She didn't begin to look as happy as she had, and that made me feel worse than ever. One time, I found her cryin' in the wash room, and I went up and put my arm round her.

"'Emeline,' I says, 'don't; please don't. Don't cry. I know I ain't the husband I'd ought to be to you, but I'm doin' my best.

I'm tryin' to do it. I ain't a genius,' I says.

"She interrupted me quick, sort of half laughin' and half cryin'.

'No, Seth,' says she, 'you ain't, that's a fact.'

"That made me sort of mad. 'No, I ain't,' I says again; 'and if you ask me, I'd say one in the house was enough, and to spare.'

"'I know you don't like Bennie,' she says.
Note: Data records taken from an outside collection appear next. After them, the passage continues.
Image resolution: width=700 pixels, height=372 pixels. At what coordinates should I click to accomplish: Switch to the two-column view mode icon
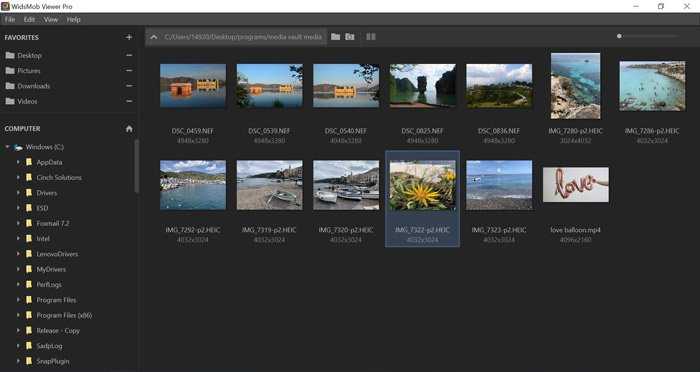pos(371,37)
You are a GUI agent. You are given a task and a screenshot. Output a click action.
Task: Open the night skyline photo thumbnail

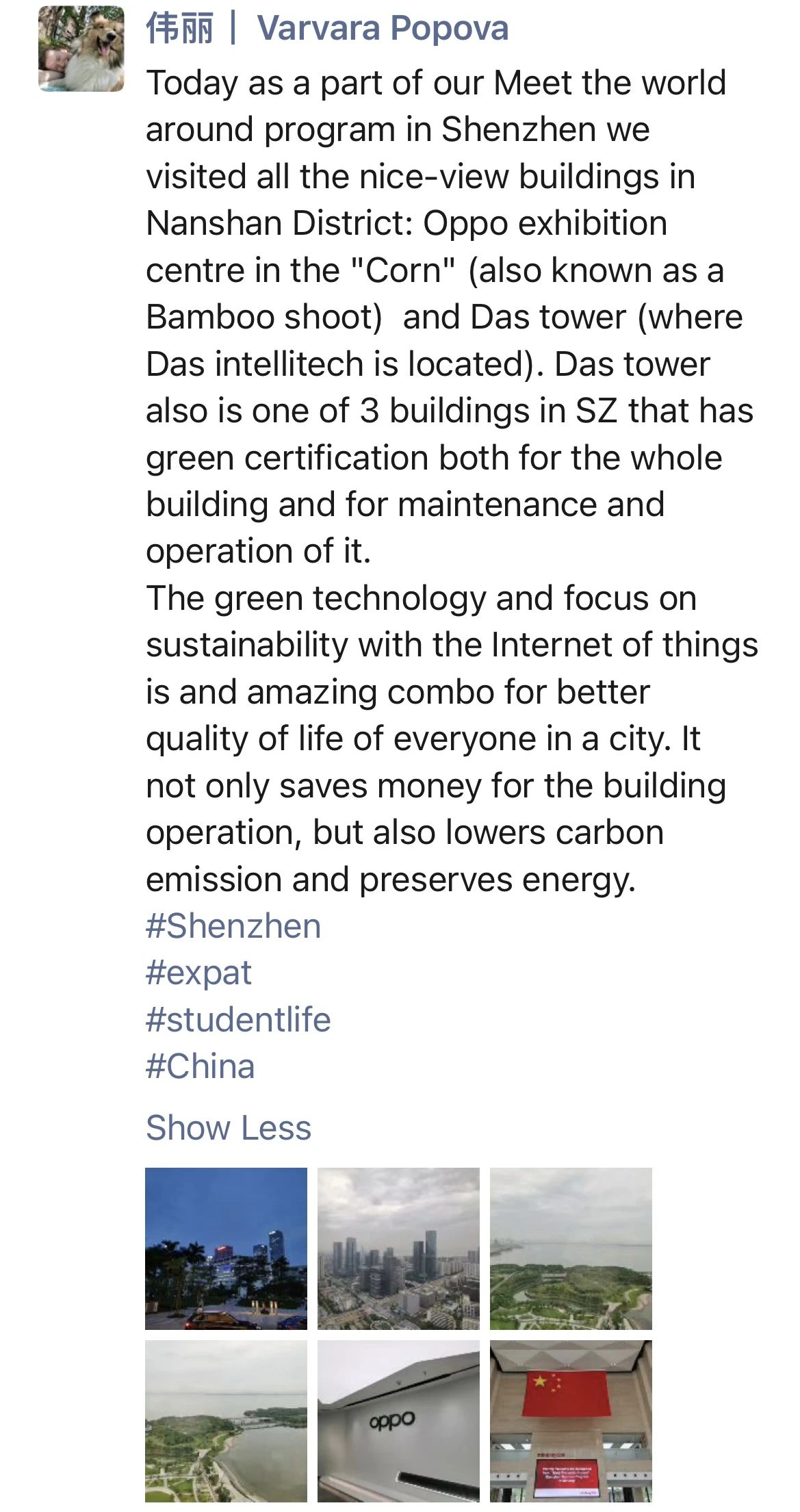(x=226, y=1248)
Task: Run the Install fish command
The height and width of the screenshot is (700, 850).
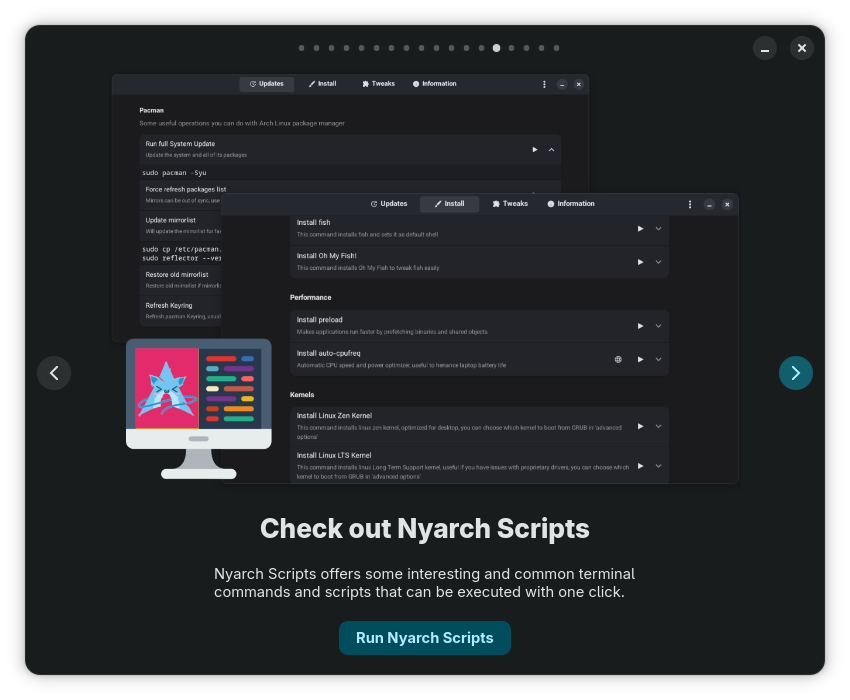Action: pos(640,229)
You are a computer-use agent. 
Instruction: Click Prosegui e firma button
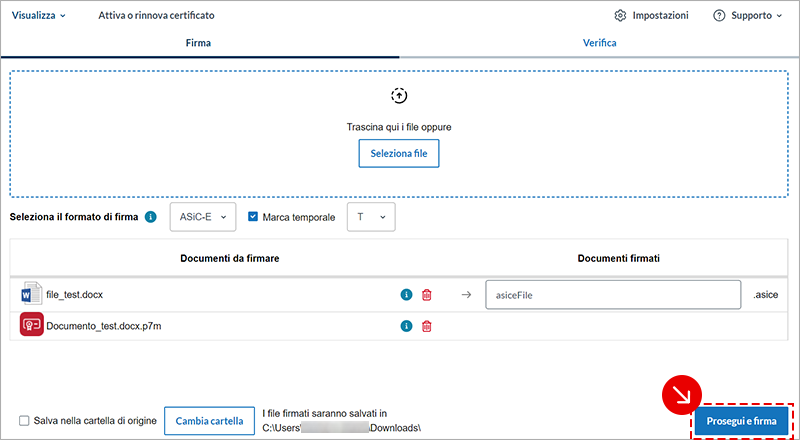pyautogui.click(x=741, y=421)
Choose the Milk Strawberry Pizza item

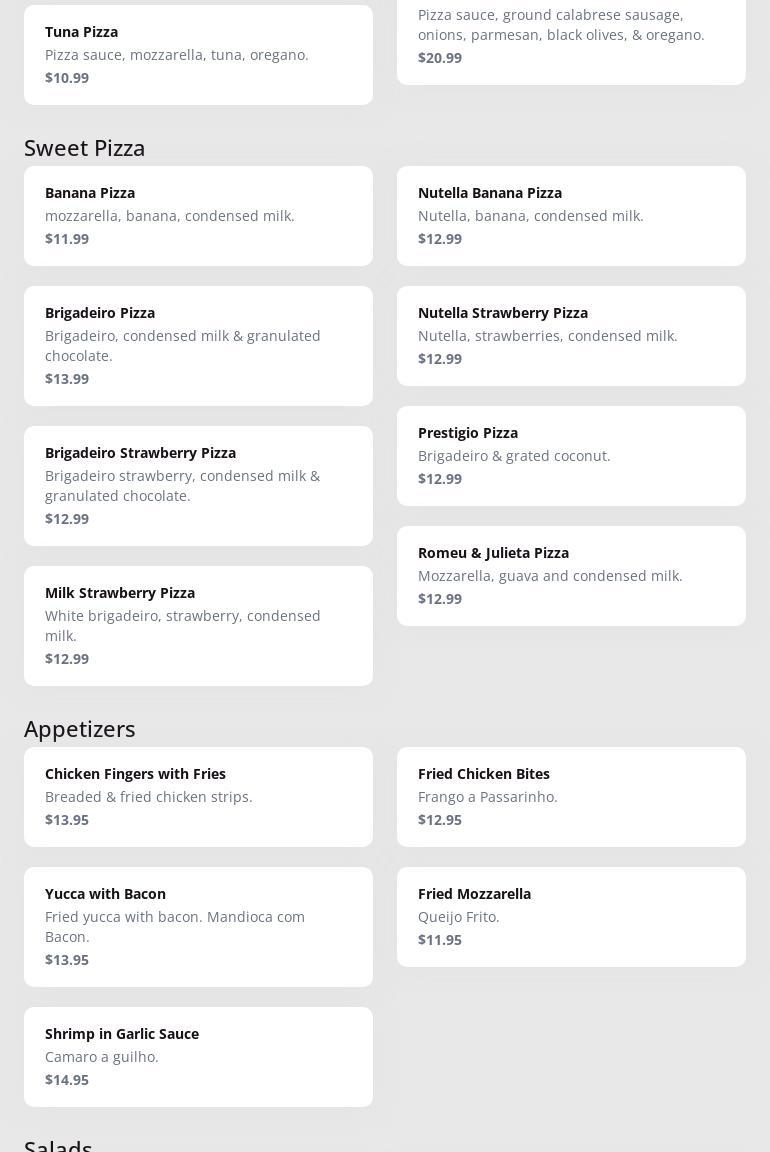[198, 625]
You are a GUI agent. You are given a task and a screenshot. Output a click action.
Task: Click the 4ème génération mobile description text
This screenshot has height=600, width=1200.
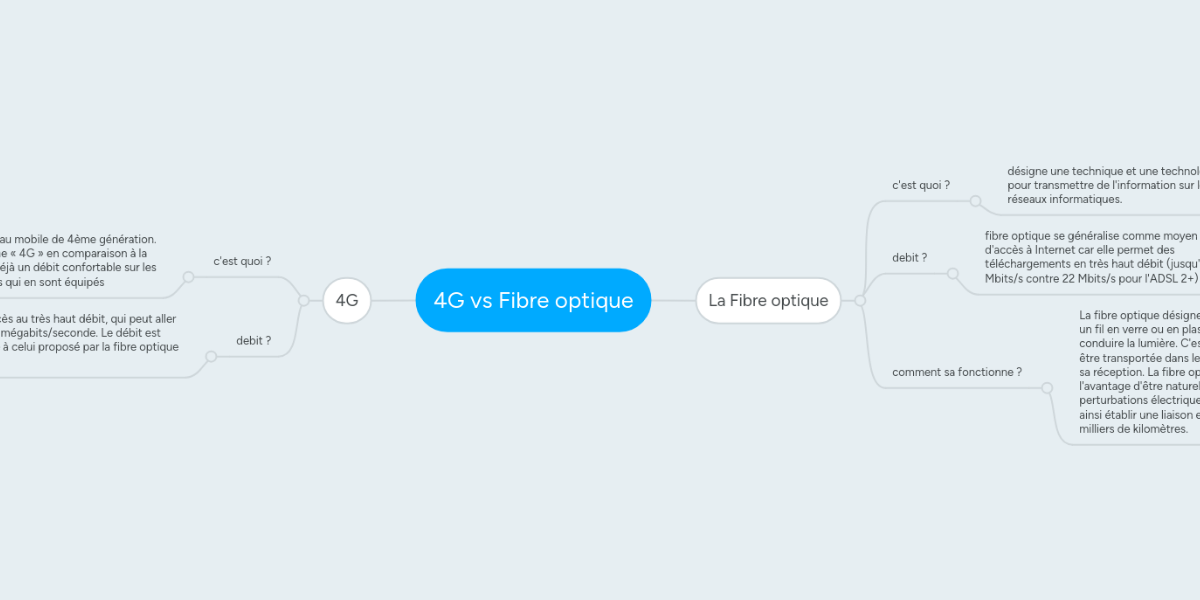(78, 261)
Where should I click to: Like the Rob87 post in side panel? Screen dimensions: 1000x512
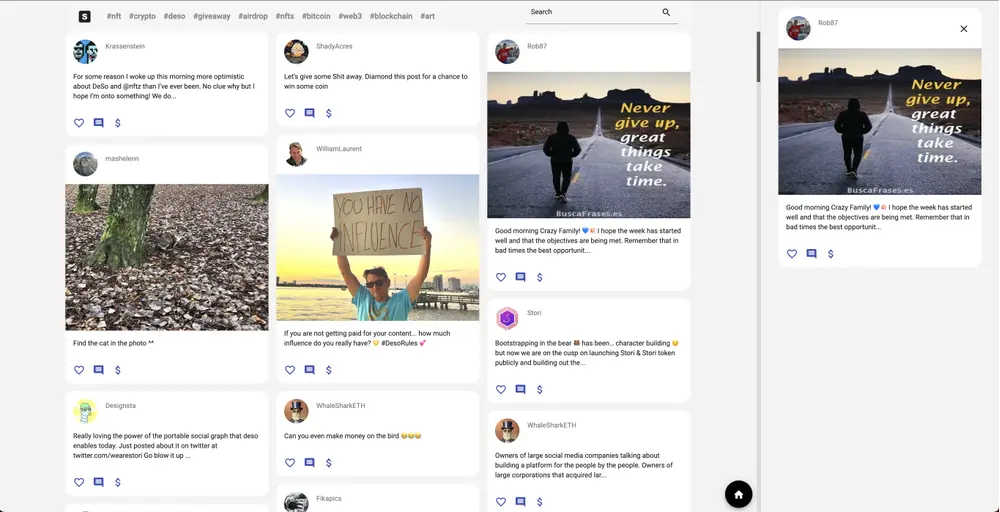[792, 254]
"''Taint that,' says I, which was a lie. 'It ain't that,' I says;'but somehow I don't seem to fit around here. Bennie and me, we don't seem to belong together.'

"'He is Abner's brother,' she says, 'and I promised Abner. I can't tell him to go. I can't tell him to leave this house, his brother's house.'

"Now, consarn it, there was another thing. It WAS Abner's house, or had been afore he died, and now 'twas hers. If I ever forgot that fact, which wa'n't by no means likely to happen, Bennie D. took occasions enough to remind me of it. So I was set back again with my canvas flappin', as you might say.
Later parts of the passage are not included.